The World Health Organization (WHO) declared coronavirus disease 2019 (COVID-19) as a public health emergency of international concern as more than 15 million cases were reported by 24th July 2020. Angiotensin-converting enzyme 2 (ACE2) is a COVID-19 entry receptor regulating host cell infection. A recent study reported that ACE2 is expressed in cardiomyocytes. In this study, we aimed to explore if there are microRNA (miRNA) molecules which target ACE2 and which may be exploited to regulate the SARS-CoV-2 receptor. Our data reveal that both Ace2 mRNA and Ace2 protein levels are inhibited by miR-200c in rat primary cardiomyocytes and importantly, in human iPSC-derived cardiomyocytes. We report the first miRNA candidate that can target ACE2 in cardiomyocytes and thus may be exploited as a preventive strategy to treat cardiovascular complications of COVID-19.

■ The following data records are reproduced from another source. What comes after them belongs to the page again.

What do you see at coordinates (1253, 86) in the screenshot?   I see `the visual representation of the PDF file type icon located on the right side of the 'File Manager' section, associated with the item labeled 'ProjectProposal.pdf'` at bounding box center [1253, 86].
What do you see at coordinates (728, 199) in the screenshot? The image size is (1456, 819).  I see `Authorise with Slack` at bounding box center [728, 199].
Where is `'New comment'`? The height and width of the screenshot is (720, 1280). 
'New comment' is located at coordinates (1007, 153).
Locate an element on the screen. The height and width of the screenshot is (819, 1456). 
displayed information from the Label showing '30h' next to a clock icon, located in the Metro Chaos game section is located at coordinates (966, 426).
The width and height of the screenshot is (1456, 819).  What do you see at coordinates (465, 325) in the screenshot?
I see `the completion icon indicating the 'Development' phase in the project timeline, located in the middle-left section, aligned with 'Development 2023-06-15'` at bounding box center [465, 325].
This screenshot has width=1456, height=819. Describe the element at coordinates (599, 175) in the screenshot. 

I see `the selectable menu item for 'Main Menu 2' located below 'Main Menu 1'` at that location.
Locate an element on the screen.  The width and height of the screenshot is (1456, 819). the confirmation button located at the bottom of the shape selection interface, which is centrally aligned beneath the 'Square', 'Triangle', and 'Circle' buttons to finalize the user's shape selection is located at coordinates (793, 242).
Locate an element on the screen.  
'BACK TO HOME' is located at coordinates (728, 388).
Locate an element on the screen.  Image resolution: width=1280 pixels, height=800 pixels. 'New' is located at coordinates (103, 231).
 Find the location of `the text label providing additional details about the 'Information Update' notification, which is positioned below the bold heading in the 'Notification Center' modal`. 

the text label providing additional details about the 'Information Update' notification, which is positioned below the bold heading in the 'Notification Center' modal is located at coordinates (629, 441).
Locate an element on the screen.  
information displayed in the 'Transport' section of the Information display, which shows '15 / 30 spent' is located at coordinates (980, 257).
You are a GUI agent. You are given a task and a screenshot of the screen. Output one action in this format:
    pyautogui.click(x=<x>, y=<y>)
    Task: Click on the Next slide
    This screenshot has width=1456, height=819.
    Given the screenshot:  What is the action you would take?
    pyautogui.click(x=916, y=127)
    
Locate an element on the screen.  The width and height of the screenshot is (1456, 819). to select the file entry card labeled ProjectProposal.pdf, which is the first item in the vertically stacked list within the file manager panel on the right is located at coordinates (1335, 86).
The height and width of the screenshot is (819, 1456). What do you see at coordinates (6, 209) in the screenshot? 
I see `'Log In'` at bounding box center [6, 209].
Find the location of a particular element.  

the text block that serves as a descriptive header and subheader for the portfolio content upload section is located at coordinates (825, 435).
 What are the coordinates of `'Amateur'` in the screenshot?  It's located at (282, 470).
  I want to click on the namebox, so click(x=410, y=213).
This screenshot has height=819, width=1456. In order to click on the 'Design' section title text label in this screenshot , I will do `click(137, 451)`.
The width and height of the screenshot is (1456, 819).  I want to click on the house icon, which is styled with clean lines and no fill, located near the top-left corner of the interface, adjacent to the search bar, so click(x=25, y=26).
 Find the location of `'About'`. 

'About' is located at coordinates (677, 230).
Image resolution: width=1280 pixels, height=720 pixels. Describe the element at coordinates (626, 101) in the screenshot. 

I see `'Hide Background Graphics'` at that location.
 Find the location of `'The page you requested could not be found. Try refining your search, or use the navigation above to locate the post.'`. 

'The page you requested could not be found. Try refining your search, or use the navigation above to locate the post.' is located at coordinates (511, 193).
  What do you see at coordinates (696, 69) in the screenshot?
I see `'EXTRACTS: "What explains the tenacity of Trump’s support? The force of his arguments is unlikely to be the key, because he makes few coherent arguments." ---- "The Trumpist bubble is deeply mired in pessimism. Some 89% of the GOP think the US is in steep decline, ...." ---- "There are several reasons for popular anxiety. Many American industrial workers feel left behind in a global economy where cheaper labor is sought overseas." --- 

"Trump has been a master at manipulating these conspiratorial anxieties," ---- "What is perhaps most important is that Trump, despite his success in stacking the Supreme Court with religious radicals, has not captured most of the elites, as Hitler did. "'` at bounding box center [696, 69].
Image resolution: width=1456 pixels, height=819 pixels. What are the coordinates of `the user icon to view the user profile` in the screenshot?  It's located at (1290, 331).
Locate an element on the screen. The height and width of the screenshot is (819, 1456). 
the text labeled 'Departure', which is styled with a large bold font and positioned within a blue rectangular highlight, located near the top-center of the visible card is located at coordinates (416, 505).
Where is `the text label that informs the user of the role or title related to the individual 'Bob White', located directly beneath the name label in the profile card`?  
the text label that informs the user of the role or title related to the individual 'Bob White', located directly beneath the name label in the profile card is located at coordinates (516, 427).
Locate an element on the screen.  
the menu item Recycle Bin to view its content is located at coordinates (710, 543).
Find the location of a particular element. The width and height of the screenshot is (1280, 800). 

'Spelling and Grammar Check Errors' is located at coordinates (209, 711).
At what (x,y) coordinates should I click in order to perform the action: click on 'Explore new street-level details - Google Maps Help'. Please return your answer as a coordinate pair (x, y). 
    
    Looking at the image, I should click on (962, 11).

世界卫生组织（WHO）宣布2019年冠状病毒病（COVID-19）为国际关注的突发公共卫生事件，因为到2020年7月24日，已有1500万例报告。血管紧张素转化酶2（ACE2）是COVID-19进入受体调节宿主细胞感染。最近的一项研究报道，ACE2在心肌细胞中表达。在这项研究中，我们旨在探讨是否存在靶向ACE2的microRNA（miRNA）分子，可以用来调节SARS-CoV-2受体。我们的数据表明，两个Ace2miR-200c在大鼠原代心肌细胞中，尤其是在人iPSC衍生的心肌细胞中，mRNA和Ace2蛋白水平受到抑制。我们报道了第一个可靶向心肌细胞ACE2的miRNA候选物，因此可被用作预防COVID-19心血管并发症的预防策略。